China's new 'space gas station' satellite breaks new ground for in-orbit servicing

By Liu Shiyao (People's Daily) 11:28, May 08, 2026

The Yuxing-3 06 satellite conducts in-orbit technological verification for refueling and docking operations with its flexible robotic arm. (Photo provided by Emposat)

In space, every satellite eventually faces the same problem: once its onboard propellant runs out, is the end of its mission inevitable?
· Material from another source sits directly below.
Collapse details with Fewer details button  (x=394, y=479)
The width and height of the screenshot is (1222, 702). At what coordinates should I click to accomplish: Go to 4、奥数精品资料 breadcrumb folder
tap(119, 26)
Chinese researchers are rewriting this rulebook with a groundbreaking solution: functional, in-orbit satellite refueling. Their vision paints a new era of sustainable space operations, where specialized service satellites cruise through orbit to offer orbital refueling to depleted spacecraft. Equipped with advanced flexible robotic arms, these orbital helpers can autonomously lock onto a satellite's fuel port, top up its propellant tank, and depart to assist the next craft in need -- acting just like mobile gas stations floating in the vacuum of space.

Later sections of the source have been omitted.